Kurt Atterberg - Aladin - Staatstheater Braunschweig

  • Liebe Taminos,


    gestern schaffte ich es nun endlich Kurt Atterbergs Oper Aladin am Staatstheater Braunschweig zu sehen und zu hören. Für mich als großer Fan skandinavischer Musik war es ein Abend, auf den ich mich lange gefreut habe und der insgesamt auch beglückend war. Die Story von Aladin (Opernführer), seiner Wunderlampe und der liebe zu einer schönen Sultanstochter kennt wohl jeder - spätestens seit Disney. Atterberg schuf dazu eine ungemein farbenprächtige Partitur, die mit dauerhaft süßen Orientalismen in harmonischer Hinsicht jedoch ungemein schwedisch und typisch atterbergisch in der Tonsprache ist. Feurige Tänze (wie zu Beginn des 3. Aktes), exotische Stimmungsbilder, verführerische Arien - die Partitur hat eigentlich alles, was ein Hit benötigt. Manches wirkt jedoch etwas banal, eine wirkliche Dramatik kommt auch nicht auf (was leider auch szenisch nicht erreicht wurde), und spätestens im dritten Akt kennt man Atterbergs exotische Spielereien auch (zu Genüge will ich fast sagen), die durchaus auch leitmotivisch eingesetzt werden. Trotz all dem ist es ein gutes Stück, welches besonders für die Sänger dankbare Partien bereithält.
    Michael Ha gefiel mir mit seinem jugendlichen, hellen Tenor in der Rolle des träumerischen Aladin sehr gut. Hier und da kommt seine Stimme doch an die Grenzen und er muss arg stemmen, aber sein auf Schönklang ausgerichteter Tenor passt ideal zur Partie. Seine geliebte Laila wurde von der bildschönen Französin Solen Mainguené gesungen, die darstellerisch als auch gesanglich mit ihrem samtigen Sopran punkten konnte. Ihre große Arie im ersten Akt gehörte zu den Höhepunkten der Aufführung. Der scheidende Bass Selcuk Hakan Tirasoglu war in der Rolle des blinden Bettlers/des Dschinns Dschababirah zu hören. Mit strahlend tönendem Bass, stimmgewaltig, voluminös und seiner Bühnenpräsenz erhielt er zurecht mit Dirigent Alber den meisten Applaus des Abends.

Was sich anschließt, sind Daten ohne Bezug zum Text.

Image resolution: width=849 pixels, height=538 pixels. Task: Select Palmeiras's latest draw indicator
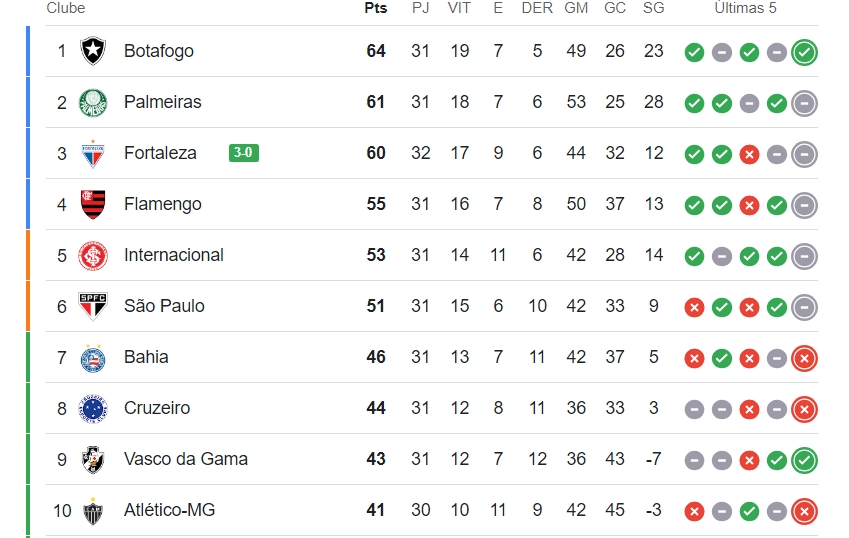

Oleksandr Pushniak als Muluk und Frank Blees als Sultan rundeten das auch in den kleinen Rollen gut besetzte Ensemble solide ab.
    Ein kleiner Wehmutstropfen stellt der arg zusammengeschrumpfe Chor dar, das zwar wie üblich mit großer Spielfreude agierte, jedoch klanglich schlichtweg der Partitur einiges schuldig blieb. Mein persönliches Highlight war das Dirigat vom ehemaligen GMD Jonas Alber. Alber stellte sich als sensibler Begleiter heraus, der das große Orchester reicht leise hielt, diesem trotzdem alle Farben entlocken konnte und den Sängern so eine solide Klangbasis schuf. Lobenswert auch sein nüchterner Zugang zur Partitur, die leicht zu einer Kitschorgie werden kann. Bei den Tänzen ließ er gekonnt temperamentvoll ausspielen - ein rundum gelungenes musikalisches Ergebnis!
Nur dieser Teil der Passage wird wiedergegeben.